HEMPHILL, TX (KTRE) - A Hemphill woman created some debate when she posted a cell phone picture taken right in town of an animal that resembles a cougar.
Amanda Perkins just finished her night shift at Hemphill Care Center when she heard and noticed something out of the ordinary.
"Over there, by the house, was a mountain lion and a passel of dogs," Perkins said.
Perkins got out and snapped some pictures of the big cat. After posting them to social media the big debate began all over Hemphill.
"A bunch of people have disagreed," Perkins said. "Said that it was just a bobcat, but I don't think it was just a bobcat."
One opinion comes from Stephen F. Austin State University professor Dr. Daniel Scognamillo. The wildlife professor has 20 years of experience researching …
"Pumas, ocelots, and jaguars," Scognamillo said.
We showed him Perkins pictures and he immediately noticed …
"The absence of a large, massive tail," Scognamillo said.
Then he started comparing body length.
"This animal tends to be very short in the body length," Scognamillo said.
Not stopping there, the big cat expert called his advisor. Together they formed the same opinion.
"I will have to say it's probably more likely that it's not a puma." Scognamillo said. "Maybe, it's a bobcat."

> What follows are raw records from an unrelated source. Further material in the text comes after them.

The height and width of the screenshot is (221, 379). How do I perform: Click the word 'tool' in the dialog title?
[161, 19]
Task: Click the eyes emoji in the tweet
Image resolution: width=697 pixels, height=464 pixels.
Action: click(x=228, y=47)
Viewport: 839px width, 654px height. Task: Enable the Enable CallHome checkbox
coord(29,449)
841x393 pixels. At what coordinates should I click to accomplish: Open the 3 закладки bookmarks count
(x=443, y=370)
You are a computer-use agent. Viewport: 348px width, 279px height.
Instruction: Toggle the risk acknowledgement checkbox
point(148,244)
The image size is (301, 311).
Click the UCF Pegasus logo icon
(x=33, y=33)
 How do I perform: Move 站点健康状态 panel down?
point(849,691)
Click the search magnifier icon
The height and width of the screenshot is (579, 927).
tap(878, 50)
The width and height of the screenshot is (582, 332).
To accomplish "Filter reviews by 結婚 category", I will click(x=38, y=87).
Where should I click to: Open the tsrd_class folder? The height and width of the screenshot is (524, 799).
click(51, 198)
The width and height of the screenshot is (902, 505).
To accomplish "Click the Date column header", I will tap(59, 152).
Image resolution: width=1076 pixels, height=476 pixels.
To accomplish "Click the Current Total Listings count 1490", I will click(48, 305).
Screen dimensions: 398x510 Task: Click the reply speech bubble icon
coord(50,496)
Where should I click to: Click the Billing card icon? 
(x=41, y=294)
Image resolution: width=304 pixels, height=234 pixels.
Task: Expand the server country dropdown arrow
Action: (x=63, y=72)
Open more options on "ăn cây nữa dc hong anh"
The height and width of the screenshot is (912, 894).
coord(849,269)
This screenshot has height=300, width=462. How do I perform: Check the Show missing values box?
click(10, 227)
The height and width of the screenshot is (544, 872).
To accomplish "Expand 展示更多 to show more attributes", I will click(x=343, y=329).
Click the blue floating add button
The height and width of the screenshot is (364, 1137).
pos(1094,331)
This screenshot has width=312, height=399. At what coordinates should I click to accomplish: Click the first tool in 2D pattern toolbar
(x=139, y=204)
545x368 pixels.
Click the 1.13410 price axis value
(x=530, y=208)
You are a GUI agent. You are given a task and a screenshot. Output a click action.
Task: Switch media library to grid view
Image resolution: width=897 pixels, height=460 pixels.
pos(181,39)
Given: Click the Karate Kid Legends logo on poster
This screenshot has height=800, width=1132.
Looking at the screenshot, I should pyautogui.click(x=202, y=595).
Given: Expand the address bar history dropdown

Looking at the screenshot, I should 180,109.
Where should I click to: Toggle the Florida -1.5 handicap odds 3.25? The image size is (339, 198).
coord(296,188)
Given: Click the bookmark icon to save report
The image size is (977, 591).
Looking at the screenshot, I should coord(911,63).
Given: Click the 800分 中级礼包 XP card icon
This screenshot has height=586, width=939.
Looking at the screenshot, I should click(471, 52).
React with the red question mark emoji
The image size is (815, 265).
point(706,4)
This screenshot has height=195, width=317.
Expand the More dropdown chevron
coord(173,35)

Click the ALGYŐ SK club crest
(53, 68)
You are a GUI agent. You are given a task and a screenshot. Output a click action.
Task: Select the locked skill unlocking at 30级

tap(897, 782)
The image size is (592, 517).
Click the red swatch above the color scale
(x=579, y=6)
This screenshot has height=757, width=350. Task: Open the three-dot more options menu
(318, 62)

East Texas shared the professor's observations with Perkins.
"What's missing?" the reporter asked.
I don't see the tail, but ..." Perkins said with a laugh.
"Exactly. That's exactly what he said, too," the reporter said.
Perkins had a chance to study the pictures to decide for herself.
"Very well could be a bobcat," Perkins said with another laugh. "More than likely because it does have like the beard like a bobcat and everything, so probably is a bobcat."
Keep watching. Ecologists say it is possible that cougars from West Texas are moving east to re-colonize former territory.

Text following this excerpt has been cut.